§ **WHAT TO PRODUCE**
From the line with "The width and" through the final line of the entries below, write out each line exactly and nothing else.
--- MATERIAL FOR THIS TASK Enclosed Below ---
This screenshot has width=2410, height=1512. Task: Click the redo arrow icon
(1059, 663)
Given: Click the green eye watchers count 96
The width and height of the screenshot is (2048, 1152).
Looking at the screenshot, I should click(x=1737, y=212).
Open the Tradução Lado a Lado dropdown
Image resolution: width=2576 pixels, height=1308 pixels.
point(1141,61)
--- End of Enclosed MATERIAL FOR THIS TASK ---
§ **ANSWER TO THE PROBLEM**
The width and height of the screenshot is (2048, 1152).
Looking at the screenshot, I should click(x=1737, y=212).
Open the Tradução Lado a Lado dropdown
Image resolution: width=2576 pixels, height=1308 pixels.
point(1141,61)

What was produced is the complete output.